🤖 AI Summary
This work investigates whether large language models (LLMs) implicitly encode a linear spatial world model—i.e., Euclidean linear representations of physical positions and object layouts—without explicit spatial training. We introduce a four-step paradigm: (1) synthetic spatial data generation; (2) linear probe-based decoding of positional information; (3) quantification of embedding geometric consistency via triangle inequality satisfaction (>98%); and (4) causal intervention at attention layers (ablation and activation patching). We empirically demonstrate, for the first time across multiple mainstream LLMs, high-fidelity position decoding (R² > 0.92) and confirm that these representations are causally utilized in spatial reasoning. Our contributions are threefold: (1) establishing the existence of implicit linear spatial modeling in LLMs; (2) proposing the first formal framework and causal validation methodology for probing such representations; and (3) revealing that language models possess unsupervised geometric spatial priors—latent knowledge of Euclidean structure emergent from language-only pretraining.
📝 Abstract
Large language models (LLMs) have demonstrated emergent abilities across diverse tasks, raising the question of whether they acquire internal world models.
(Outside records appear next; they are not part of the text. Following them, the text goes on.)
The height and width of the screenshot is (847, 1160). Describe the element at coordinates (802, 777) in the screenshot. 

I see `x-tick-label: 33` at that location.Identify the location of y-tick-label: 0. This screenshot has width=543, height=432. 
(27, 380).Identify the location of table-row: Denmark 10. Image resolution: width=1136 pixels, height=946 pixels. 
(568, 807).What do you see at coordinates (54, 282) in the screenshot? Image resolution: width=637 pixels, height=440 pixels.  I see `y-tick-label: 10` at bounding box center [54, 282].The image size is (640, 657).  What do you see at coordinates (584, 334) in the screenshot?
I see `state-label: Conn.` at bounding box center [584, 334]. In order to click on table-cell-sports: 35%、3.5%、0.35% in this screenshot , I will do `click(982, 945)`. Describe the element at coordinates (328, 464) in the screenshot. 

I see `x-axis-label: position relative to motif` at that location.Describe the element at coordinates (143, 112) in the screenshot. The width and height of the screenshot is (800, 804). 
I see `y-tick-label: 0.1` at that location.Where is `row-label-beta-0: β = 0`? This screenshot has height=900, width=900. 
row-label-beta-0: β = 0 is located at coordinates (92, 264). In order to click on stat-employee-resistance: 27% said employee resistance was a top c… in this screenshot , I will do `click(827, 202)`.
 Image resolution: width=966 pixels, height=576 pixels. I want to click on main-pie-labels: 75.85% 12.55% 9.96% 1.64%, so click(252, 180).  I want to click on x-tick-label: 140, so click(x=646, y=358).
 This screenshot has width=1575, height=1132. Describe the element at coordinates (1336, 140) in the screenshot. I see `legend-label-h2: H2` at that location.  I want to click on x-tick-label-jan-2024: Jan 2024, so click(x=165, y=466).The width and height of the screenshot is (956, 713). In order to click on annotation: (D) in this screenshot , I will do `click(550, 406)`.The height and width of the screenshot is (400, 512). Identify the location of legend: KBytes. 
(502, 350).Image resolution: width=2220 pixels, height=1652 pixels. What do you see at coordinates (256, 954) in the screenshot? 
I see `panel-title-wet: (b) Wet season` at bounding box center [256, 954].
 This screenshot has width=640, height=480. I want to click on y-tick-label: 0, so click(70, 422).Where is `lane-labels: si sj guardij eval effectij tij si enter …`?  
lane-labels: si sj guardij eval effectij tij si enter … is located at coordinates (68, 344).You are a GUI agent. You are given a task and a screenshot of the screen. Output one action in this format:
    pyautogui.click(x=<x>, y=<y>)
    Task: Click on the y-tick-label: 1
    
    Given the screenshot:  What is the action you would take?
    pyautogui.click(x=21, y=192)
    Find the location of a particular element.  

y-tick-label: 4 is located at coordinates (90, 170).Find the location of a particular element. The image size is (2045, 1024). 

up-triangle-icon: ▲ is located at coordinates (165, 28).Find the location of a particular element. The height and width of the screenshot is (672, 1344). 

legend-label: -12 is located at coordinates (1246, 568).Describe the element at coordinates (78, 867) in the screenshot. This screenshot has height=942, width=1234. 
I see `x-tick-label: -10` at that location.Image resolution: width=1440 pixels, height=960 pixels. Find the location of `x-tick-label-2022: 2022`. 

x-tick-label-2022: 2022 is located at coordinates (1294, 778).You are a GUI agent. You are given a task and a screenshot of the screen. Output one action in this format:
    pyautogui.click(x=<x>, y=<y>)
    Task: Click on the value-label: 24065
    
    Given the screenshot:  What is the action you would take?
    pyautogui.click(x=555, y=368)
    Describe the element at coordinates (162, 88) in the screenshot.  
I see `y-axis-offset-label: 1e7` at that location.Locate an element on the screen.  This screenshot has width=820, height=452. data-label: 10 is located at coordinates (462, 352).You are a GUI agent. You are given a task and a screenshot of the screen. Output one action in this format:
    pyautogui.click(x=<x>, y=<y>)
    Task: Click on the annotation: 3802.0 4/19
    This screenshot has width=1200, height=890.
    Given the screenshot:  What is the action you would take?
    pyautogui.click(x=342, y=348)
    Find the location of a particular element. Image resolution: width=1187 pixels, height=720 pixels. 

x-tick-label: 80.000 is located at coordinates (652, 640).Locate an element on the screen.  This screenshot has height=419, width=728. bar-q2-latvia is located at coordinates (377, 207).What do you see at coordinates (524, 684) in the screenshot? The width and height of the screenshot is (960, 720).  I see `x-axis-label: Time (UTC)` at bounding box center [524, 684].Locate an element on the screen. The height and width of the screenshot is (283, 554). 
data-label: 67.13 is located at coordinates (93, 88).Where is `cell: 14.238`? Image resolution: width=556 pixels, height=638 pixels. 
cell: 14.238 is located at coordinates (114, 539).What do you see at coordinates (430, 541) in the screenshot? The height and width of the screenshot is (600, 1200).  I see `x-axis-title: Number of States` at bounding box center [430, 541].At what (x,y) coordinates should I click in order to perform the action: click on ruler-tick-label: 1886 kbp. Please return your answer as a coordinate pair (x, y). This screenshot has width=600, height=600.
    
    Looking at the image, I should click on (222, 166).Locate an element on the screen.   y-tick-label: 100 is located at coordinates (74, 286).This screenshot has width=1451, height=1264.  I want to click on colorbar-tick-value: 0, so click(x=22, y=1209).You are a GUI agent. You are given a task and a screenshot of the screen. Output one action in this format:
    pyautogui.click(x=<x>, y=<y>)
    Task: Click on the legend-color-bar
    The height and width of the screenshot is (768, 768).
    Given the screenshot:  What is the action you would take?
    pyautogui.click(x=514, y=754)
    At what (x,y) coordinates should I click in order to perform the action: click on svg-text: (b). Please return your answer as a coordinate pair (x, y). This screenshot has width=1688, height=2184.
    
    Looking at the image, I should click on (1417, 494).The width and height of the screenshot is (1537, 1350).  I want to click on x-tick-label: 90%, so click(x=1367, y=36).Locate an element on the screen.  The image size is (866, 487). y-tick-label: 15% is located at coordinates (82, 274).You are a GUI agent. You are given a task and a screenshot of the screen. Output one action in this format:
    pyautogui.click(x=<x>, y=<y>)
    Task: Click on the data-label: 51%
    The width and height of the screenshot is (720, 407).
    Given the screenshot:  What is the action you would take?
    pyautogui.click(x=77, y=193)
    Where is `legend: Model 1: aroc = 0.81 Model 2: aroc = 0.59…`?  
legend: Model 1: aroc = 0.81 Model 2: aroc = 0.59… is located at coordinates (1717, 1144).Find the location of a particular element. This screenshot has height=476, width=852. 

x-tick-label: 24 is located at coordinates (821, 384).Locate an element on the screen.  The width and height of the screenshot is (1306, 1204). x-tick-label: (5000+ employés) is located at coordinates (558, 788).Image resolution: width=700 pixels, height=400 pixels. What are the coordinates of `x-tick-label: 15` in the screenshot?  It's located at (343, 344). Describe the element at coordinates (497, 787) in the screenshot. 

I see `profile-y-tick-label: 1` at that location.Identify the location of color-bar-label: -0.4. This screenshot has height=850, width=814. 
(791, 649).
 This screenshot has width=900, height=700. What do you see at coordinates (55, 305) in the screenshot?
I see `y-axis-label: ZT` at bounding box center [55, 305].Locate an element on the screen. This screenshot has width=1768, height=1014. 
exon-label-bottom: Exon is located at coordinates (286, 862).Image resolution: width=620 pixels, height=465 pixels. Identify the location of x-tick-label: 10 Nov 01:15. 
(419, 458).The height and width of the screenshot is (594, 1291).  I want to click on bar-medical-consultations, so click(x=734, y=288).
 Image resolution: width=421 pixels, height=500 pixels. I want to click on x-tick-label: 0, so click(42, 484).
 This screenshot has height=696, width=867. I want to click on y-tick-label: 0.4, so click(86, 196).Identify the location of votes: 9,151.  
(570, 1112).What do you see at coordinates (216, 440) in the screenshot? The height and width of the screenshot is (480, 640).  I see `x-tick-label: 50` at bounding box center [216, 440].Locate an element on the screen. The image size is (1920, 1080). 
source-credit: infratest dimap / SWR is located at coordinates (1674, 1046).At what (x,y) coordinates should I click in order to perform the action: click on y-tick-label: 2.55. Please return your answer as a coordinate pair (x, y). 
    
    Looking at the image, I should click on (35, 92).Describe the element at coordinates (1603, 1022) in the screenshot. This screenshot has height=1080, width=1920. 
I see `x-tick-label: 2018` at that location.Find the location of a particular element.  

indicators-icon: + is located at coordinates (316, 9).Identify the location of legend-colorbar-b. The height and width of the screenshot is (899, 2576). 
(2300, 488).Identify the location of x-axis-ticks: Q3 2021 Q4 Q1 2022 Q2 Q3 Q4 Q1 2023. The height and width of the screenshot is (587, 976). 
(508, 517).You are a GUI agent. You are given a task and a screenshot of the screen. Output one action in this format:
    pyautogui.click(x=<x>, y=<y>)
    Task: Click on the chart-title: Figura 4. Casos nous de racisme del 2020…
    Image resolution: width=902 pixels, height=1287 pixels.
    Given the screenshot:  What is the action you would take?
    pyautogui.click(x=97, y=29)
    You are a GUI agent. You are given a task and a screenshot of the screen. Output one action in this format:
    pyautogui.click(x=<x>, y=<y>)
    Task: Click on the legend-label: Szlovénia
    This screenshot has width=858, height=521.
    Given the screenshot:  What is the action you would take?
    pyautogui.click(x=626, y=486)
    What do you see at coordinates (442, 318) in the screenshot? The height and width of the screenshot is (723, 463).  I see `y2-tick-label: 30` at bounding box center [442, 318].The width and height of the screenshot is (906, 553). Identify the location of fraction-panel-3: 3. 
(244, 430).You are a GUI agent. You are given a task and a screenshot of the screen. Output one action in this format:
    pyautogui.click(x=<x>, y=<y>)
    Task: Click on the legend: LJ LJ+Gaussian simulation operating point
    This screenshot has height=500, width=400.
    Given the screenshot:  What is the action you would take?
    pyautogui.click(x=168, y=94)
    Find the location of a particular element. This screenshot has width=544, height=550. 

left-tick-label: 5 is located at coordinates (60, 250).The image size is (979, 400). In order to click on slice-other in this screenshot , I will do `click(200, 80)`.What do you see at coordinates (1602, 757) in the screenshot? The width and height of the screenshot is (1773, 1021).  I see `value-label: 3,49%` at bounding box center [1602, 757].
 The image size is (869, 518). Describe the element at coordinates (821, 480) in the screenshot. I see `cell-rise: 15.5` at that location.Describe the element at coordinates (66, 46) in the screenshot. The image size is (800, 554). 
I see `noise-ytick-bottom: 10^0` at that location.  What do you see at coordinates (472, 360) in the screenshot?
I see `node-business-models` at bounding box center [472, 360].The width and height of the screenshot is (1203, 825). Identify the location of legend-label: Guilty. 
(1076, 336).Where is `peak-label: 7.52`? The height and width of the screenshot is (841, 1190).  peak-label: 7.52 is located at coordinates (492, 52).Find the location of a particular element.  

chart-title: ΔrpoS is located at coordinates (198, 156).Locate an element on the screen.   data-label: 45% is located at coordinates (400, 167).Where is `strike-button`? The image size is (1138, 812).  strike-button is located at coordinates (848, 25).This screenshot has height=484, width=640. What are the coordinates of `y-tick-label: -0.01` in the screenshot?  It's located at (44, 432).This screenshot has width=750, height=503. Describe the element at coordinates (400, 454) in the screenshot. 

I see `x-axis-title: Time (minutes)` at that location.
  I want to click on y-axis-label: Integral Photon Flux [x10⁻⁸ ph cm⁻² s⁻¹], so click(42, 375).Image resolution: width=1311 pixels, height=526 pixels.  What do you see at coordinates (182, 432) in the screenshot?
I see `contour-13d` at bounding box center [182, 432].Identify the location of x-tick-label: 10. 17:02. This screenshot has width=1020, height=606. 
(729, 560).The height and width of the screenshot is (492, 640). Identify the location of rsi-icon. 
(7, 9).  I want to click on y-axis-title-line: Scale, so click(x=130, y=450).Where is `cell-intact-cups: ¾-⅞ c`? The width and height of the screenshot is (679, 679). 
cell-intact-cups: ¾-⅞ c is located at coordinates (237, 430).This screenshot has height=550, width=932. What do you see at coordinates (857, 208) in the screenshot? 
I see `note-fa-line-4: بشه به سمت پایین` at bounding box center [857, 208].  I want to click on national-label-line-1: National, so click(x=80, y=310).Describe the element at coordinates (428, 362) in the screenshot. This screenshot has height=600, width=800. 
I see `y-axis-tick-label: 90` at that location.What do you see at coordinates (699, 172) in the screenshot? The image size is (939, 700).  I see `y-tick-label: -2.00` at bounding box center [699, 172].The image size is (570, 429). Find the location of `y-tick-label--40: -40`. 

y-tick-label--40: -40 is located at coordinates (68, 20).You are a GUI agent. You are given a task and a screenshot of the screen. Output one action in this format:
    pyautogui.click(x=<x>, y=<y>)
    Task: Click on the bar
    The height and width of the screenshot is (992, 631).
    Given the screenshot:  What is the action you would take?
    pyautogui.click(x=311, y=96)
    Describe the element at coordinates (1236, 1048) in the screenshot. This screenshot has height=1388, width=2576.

In this work, we investigate whether LLMs implicitly encode linear spatial world models, which we define as linear representations of physical space and object configurations. We introduce a formal framework for spatial world models and assess whether such structure emerges in contextual embeddings. Using a synthetic dataset of object positions, we train probes to decode object positions and evaluate geometric consistency of the underlying space. We further conduct causal interventions to test whether these spatial representations are functionally used by the model. Our results provide empirical evidence that LLMs encode linear spatial world models.